PASSAGE:
-- BEGIN --

Downloading data from https://ai.stanford.edu/~amaas/data/sentiment/aclImdb_v1.tar.gz


In [10]:
os.listdir(dataset_dir)

['train', 'README', 'imdbEr.txt', 'imdb.vocab', 'test']

In [12]:
#To get the train_dir...
train_dir = os.path.join(dataset_dir, "train")
os.listdir(train_dir)

['urls_unsup.txt',
 'pos',
 'unsup',
 'neg',
 'unsupBow.feat',
 'urls_pos.txt',
 'urls_neg.txt',
 'labeledBow.feat']

In [13]:
test_dir = os.path.join(dataset_dir, "test")
os.listdir(test_dir)

['pos', 'neg', 'urls_pos.txt', 'urls_neg.txt', 'labeledBow.feat']

In [15]:
#Let us fetch a sample file in the train set
sample_file = os.path.join(train_dir, "pos/1181_9.txt")
with open(sample_file) as f:
  print(f.read())

Rachel Griffiths writes and directs this award winning short film. A heartwarming story about coping with grief and cherishing the memory of those we've loved and lost. Although, only 15 minutes long, Griffiths manages to capture so much emotion and truth onto film in the short space of time. Bud Tingwell gives a touching performance as Will, a widower struggling to cope with his wife's death. Will is confronted by the harsh reality of loneliness and helplessness as he proceeds to take care of Ruth's pet cow, Tulip. The film displays the grief and responsibility one feels for those they have loved and lost. Good cinematography, great direction, and superbly acted. It will bring tears to all those who have lost a loved one, and survived.


In [16]:
os.listdir(train_dir)

['urls_unsup.txt',
 'pos',
 'unsup',
 'neg',
 'unsupBow.feat',
 'urls_pos.txt',
 'urls_neg.txt',
 'labeledBow.feat']

In [17]:
remove_dir = os.path.join(train_dir, "unsup")

-- END --

WORK TO COMPLETE:
1 - Answer these about the IMDB dataset notebook:
(a) From what URL is the data downloaded?
(b) Which names does os.listdir(test_dir) return?
(c) What is Ruth's pet cow called in the review printed from "pos/1181_9.txt"?
2 - Can you carry on the IMDB dataset notebook from the line that defines remove_dir?

GIVEN DATA:
-- BEGIN --

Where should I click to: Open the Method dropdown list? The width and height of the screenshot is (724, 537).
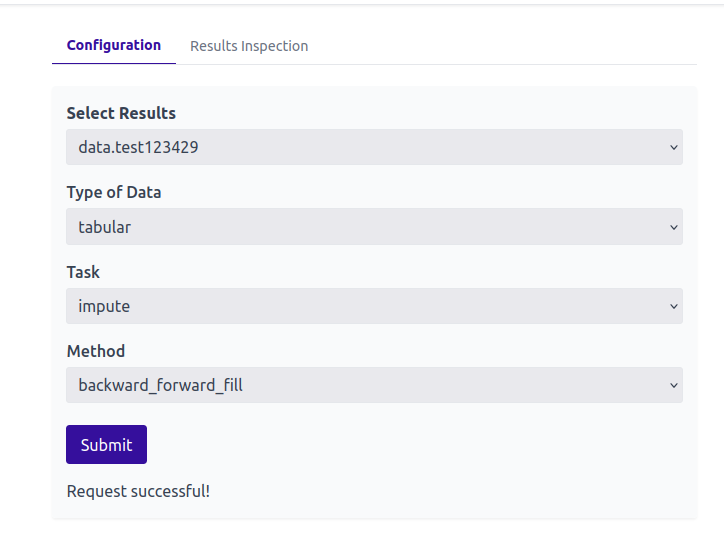point(374,385)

-- END --

RESULTS BY TASK:
1 -
(a) https://ai.stanford.edu/~amaas/data/sentiment/aclImdb_v1.tar.gz
(b) 'pos', 'neg', 'urls_pos.txt', 'urls_neg.txt', 'labeledBow.feat'
(c) Tulip

2 -
shutil.rmtree(remove_dir)

In [18]:
os.listdir(train_dir)

['urls_unsup.txt',
 'pos',
 'neg',
 'unsupBow.feat',
 'urls_pos.txt',
 'urls_neg.txt',
 'labeledBow.feat']

In [20]:
#Ceate a validation set
batch_size = 32
seed = 42
raw_training_dataset = tf.keras.utils.text_dataset_from_directory(train_dir, batch_size = batch_size, seed = seed, shuffle = True, validation_split=0.2, subset = "training" )

Found 25000 files belonging to 2 classes.
Using 20000 files for training.


In [21]:
raw_validation_dataset = tf.keras.utils.text_dataset_from_directory(train_dir,
                                                                    batch_size = batch_size,
                                                                    seed = seed,
                                                                    shuffle = True,
                                                                    validation_split = 0.2,
                                                                    subset  = "validation")

Found 25000 files belonging to 2 classes.
Using 5000 files for validation.


In [27]:
#Let us print out a few samples of our training samples
for sample_train_batch, label_batch in raw_training_dataset.take(1):
  for i in range(5):
    print(f"Review: {sample_train_batch.numpy()[i]}")
    print(f"Label: {label_batch.numpy()[i]}")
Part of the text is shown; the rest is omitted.